Pokrzywka z zimna coraz powszechniejsza. Co to za schorzenie?

Na twojej skórze pojawiają się swędzące zaczerwienienia, ale tylko przy niskich temperaturach? To może być pokrzywka z zimna, czyli coraz powszechniejsza reakcja alergiczna, której może doświadczyć praktycznie każdy. Skąd w ogóle bierze się uczulenie na zimno?
Pokrzywka z zimna coraz powszechniejsza. Co to za schorzenie?

Pokrzywka z zimna, jak sama nazwa może sugerować, występuje najczęściej zimą, ale zdarza się także wczesną wiosną, późną jesienią, a nawet i latem. Schorzenie charakteryzuje się występowaniem rozsianych, swędzących bąbli skórnych, które pojawiają się kilka minut po zetknięciu z zimnym powietrzem, śniegiem lub lodowatą wodą. Objawy mogą pojawiać się po kąpieli w Bałtyku wczesnym latem czy zjedzeniem lodów po długiej przerwie.

Czytaj też: Alergia na kota pod kontrolą? Nigdy wcześniej tego nie próbowano

Prof. dr hab. n. med. Edward Rudzki mówi:

Pokrzywka z zimna powstaje w następstwie ochłodzenia – nie zależy od żadnej określonej temperatury. Podobno u pewnego robotnika występowała ona po każdym odejściu od pieca hutniczego, a więc w zwykłej temperaturze pokojowej. Im zmiany są bardziej nasilone, tym na mniejszą różnicę temperatury chory reaguje.

Ciepło, zimno

Alergolodzy wyróżniają dwie odmiany pokrzywki z zimna. W przypadku nabytej, zmiany występują 5-10 minut po ekspozycji na zimno i utrzymują się średnio 2 godziny. Zmiany skórne najsilniej widoczne są zimą, gdy każde wyjście z domu wiąże się z ochłodzeniem powierzchni ciała. Istnieją dwie sytuacje, które mogą zagrażać życiu osób uczulonych. Pierwszą jest jedzenie lodów – nagłe ochłodzenie powoduje obrzęk warg, a czasami także krtani, co może doprowadzić do uduszenia. Drugą są skoki do naturalnych (nie podgrzanych) zbiorników wody. Jest także rodzinna pokrzywka z zimna, przekazywana genetycznie, w której objawy pojawiają się 24-48 godzin po wystawieniu na zimno i trwają drugie tyle.

W obu przypadkach dochodzi do pobudzenia mastocytów (komórek tucznych) do produkcji histaminy, która działa drażniąco. Niestety, w przypadku pokrzywki na zimno, alergenu nie można “unikać”, jak to się robi przy alergiach pokarmowych.

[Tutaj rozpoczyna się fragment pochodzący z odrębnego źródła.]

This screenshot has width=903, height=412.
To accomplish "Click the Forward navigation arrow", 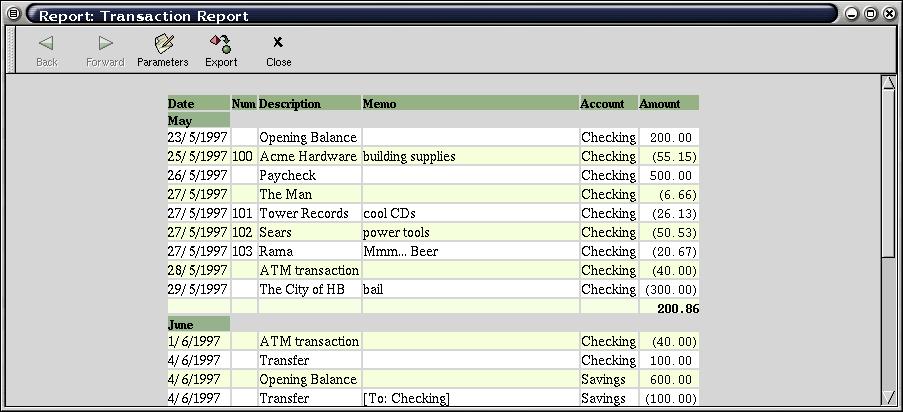I will [105, 50].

Czytaj też: Alergia na orzeszki ziemne wreszcie stanie się przeszłością? Opracowano nową terapię

Prof. dr hab. n. med. Edward Rudzki dodaje:

Leczenie pokrzywki z zimna jest bardzo trudne, a w mroźnym klimacie zupełnie niemożliwe. Z leków łagodzących nasilenie objawów stosunkowo lepiej od innych działają leki antyhistaminowe, które mają jednocześnie efekt przeciwserotoninowy. W Londynie opracowano metodę odczulania (zupełnie różną od immunoterapii) polegającą na kolejnym zanurzaniu w wodzie o temperaturze 18oC kolejno najpierw kończyn górnych, później dolnych, a wreszcie stosowaniu natrysków na tułów. Metoda jest bardzo żmudna, a w klimacie polskim bywa skuteczna, o ile zima nie jest surowa.

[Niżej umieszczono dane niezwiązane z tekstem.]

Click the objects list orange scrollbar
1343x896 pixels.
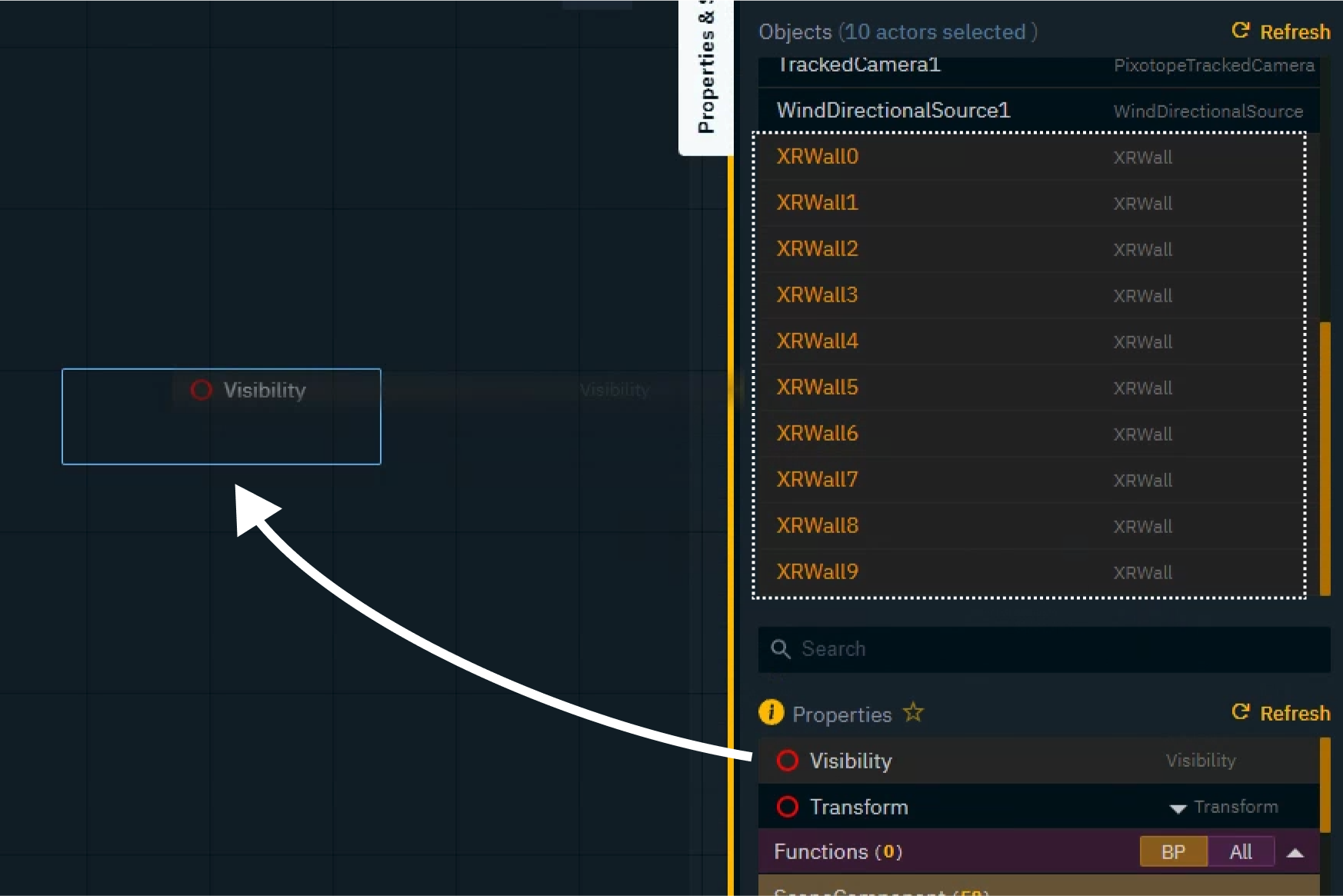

Istnieje kilka kroków zapobiegawczych, które można podjąć w przypadku tego schorzenia, np. unikanie pływania w zimnej wodzie czy rezygnacja z picia lodowatych napojów. Ale rzadko udaje się pokonać pokrzywkę z zimna bez wysokich dawek leków przeciwhistaminowych. W przypadku reakcji anafilaktycznych należy mieć przy sobie awaryjną adrenalinę.